▸ **What needs to be done**: Format the rows below as a JSON list of strings, one string per line with blank lines dropped, covering only the lines from the one containing "Given: Click the" through the one containing "Looking at the", both included. Leave the pictures out.

▸ **Entries**:
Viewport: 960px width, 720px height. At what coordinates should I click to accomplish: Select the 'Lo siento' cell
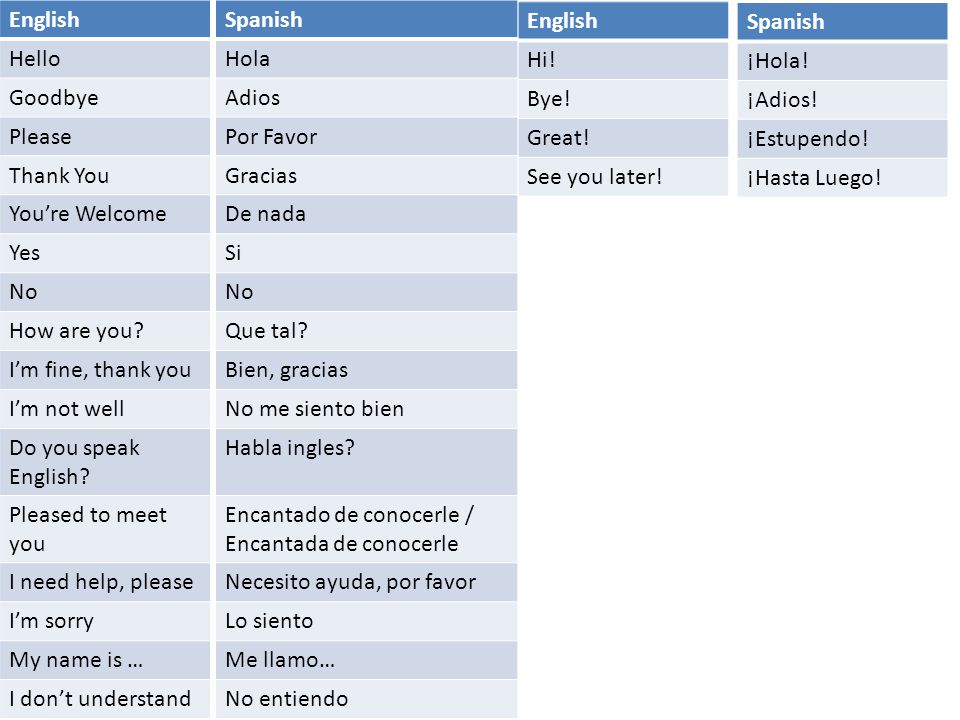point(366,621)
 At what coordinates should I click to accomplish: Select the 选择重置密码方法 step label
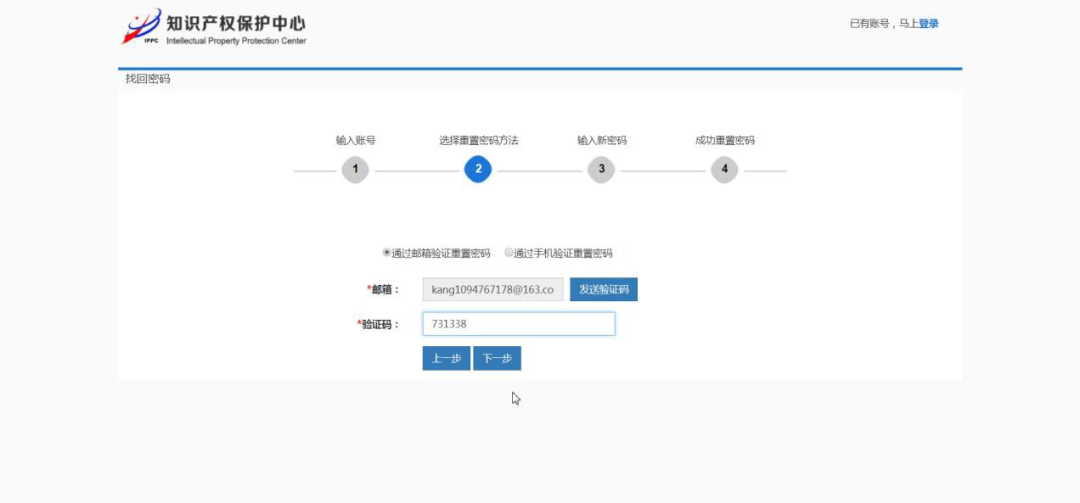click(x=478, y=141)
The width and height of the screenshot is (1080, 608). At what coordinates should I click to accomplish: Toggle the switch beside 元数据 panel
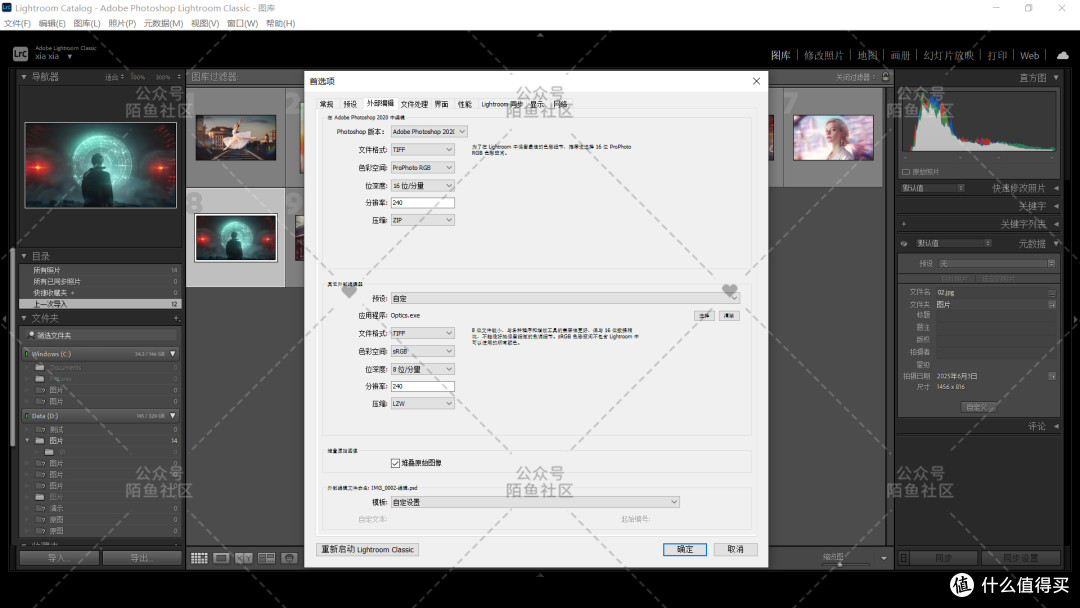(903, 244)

==

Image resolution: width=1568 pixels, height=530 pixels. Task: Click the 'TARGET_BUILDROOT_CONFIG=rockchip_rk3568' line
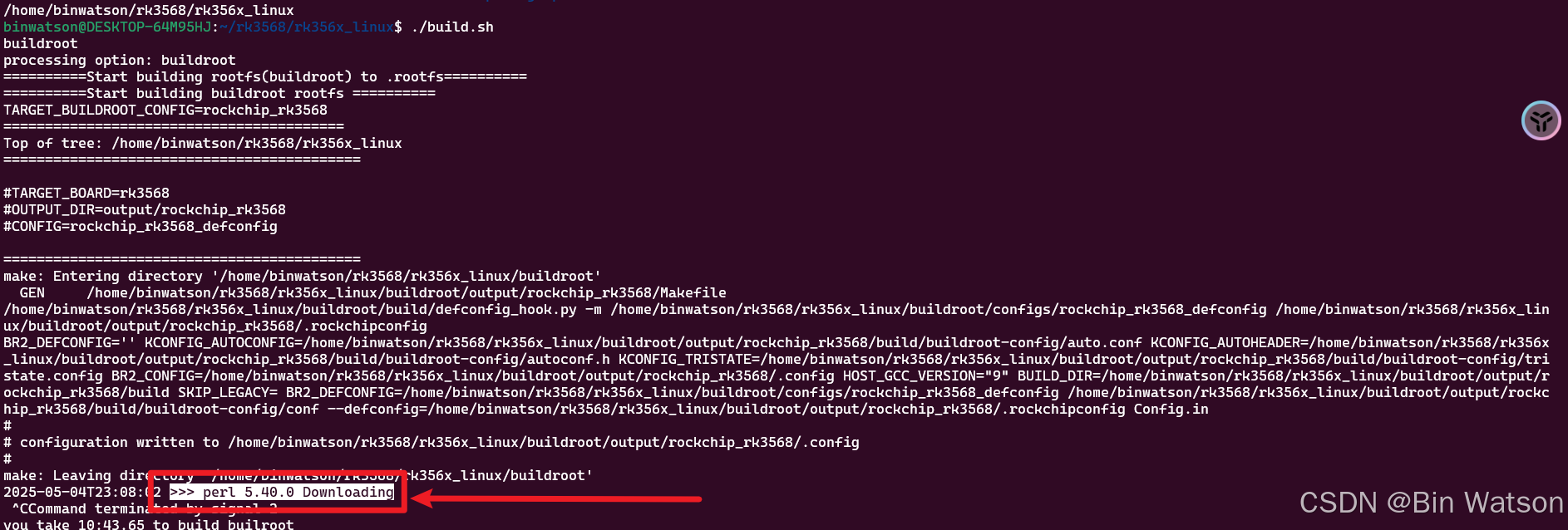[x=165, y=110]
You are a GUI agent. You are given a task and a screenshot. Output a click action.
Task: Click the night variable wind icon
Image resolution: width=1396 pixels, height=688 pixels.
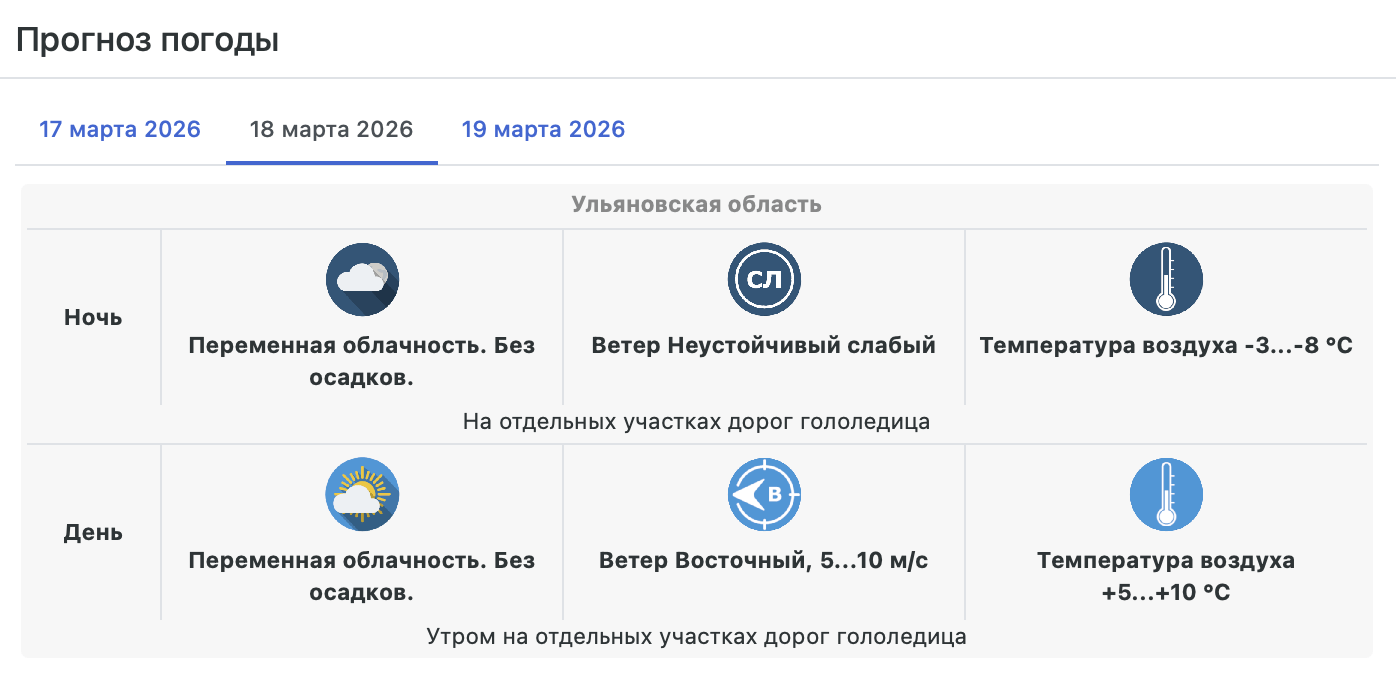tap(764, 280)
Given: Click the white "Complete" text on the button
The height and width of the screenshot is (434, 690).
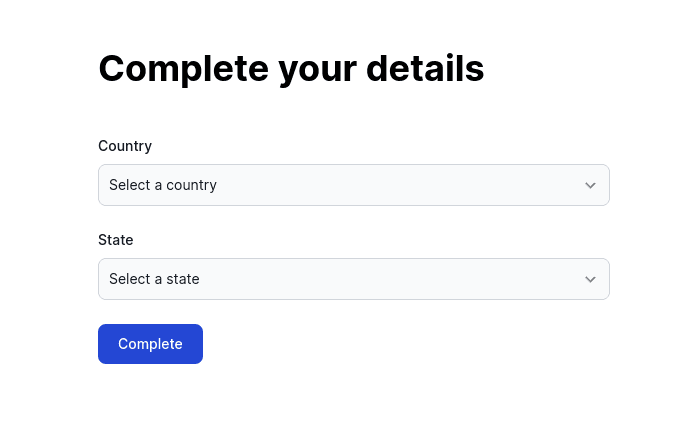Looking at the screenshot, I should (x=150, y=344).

==

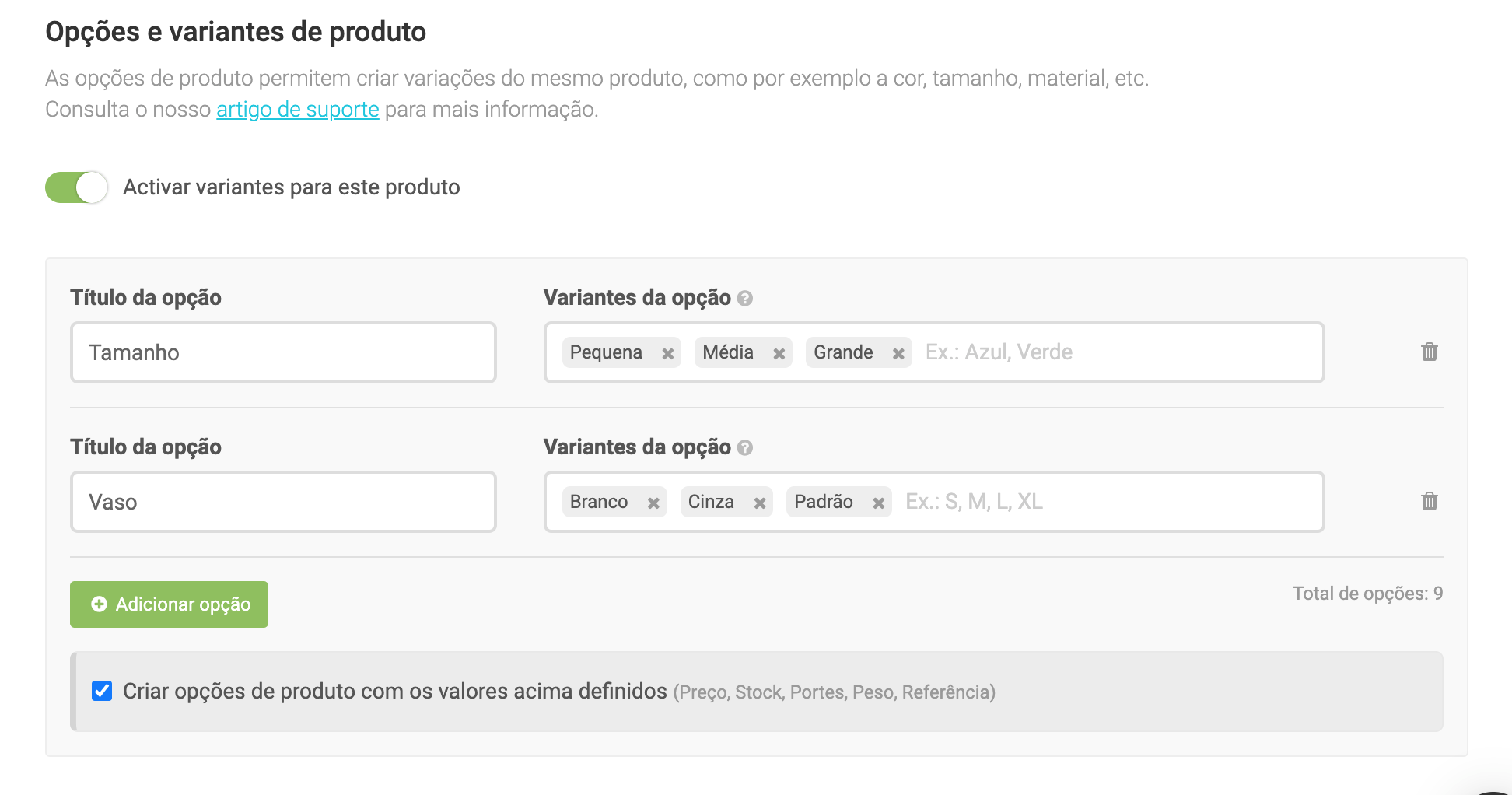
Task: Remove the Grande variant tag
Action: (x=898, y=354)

▸ **Task output**:
[
  "Given: Click the white \"Complete\" text on the button",
  "The height and width of the screenshot is (434, 690).",
  "Looking at the screenshot, I should (x=150, y=344)."
]